4 juin 2009

Trafic de bébés pas encore nés

Les gangs de trafic d'enfants déplaçaient les femmes enceintes d'un pays à l'autre, attendaient qu'elles donnent naissance avant de vendre leurs bébés.

Les nouveaux-nés étaient vendus principalement pour l'adoption illégale mais également pour l'exploitation sexuelle, l'esclavage et pour mendier. La demande pour les bébés qui ne connaissaient que leurs parents adoptifs était grande. Les enfants n'ont pas d'identité officielle ou de nationalité prouvée et, en conséquence, une identité peut être facilement forgée en fonction du but pour lequel ils sont destinés. Ceci inclut la capacité de forger des documents pour les parents adoptants qui pourraient facilement être considérés des parents biologiques de l'enfant. Alternativement, puisque les enfants sont nés à l'extérieur des cliniques de santé formelles, on aurait besoin d'aucun document. Il n'y aurait aucune documentation officielle pour indiquer que le bébé n'était pas l'enfant des parents adoptifs ou qu'en effet il n'existait pas....

Détails dans l'article,

Baby-trafficking horror exposed paru dans The Sydney Morning Herald, le 24 mai 2009.

Le juge en chef de la Federal Magistrate's Court, John Pascoe, a déclaré les trafiquants trafiquent de plus en plus trafic de femmes enceintes, plutôt que les bébés, pour aider à réduire la mortalité et accroître les profits.
Il dit que la demande de pays développés pour les jeunes enfants pour l'adoption est un moteur clé du commerce...
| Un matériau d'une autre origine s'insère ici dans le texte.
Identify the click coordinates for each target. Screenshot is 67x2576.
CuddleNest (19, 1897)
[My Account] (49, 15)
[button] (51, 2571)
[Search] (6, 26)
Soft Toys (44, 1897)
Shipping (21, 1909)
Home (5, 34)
Suite dans Unborn baby trafficking 'on the rise' (ABC News, 22 mai 2009)

Baby-trafficking horror exposed

Mark Russell

CHILD-TRAFFICKING gangs were moving pregnant women from country to country, then waiting for them to give birth before selling their babies, Australia's chief federal magistrate said yesterday.
John Pascoe said the infants were being sold mainly for illegal adoption but also for sexual exploitation, slavery and begging.
He said demand for babies who only knew their adoptive parents was high. "More importantly, the children have no official identity or proven nationality and, therefore, an identity can be easily forged to suit the purpose for which they are intended," Mr Pascoe said in Singapore, addressing a conference on the trafficking in unborn children.
"This includes the ability to forge paperwork for adopting parents who could easily be deemed the child's biological parents.
"Alternatively, as the children are born outside of any formal health clinics, there may be no need for any paperwork at all.
"There would be no official documentation to indicate the baby was not the child of the adoptive parents or indeed that it even exists."
Mr Pascoe spoke of a case in November when Malaysian authorities raided two houses in response to a tip-off that they were being used to foster illegal immigrants from Indonesia.
Two women, both in an advanced stage of pregnancy, were arrested.
Also in the house were two babies whose mothers could not be found.
In the second house were found identity certificates, birth certificates, child adoption forms and other documents used to create false identities. Five Indonesian women and two Indonesian men were arrested.
Mr Pascoe said there was a need for tougher laws to fight the scourge.
The magistrate has become an outspoken critic of child trafficking since visiting Thailand, Burma and Laos last year, where he met women who had become victims of the trade. They had contracted HIV and been sent home to die.
"One of the alarming dangers where countries have inconsistent laws, especially between neighbouring countries, is that as unborn children are not recognised as people," he said.
"Traffickers may move an unborn child from a country with strict laws to be exploited in a country with more relaxed laws."
South-East Asian countries that are parties to the Trafficking Protocol, which was adopted by the United Nations and has been in force since 2003, are Thailand, Burma, Laos, Cambodia, and Malaysia.
Neighbouring China, Vietnam, and Singapore are not signatories.
"When a country has not signed or ratified the Trafficking Protocol, it may not have laws against trafficking, and, in the event that it does, may not address all situations in which the unborn child can be trafficked," Mr Pascoe said.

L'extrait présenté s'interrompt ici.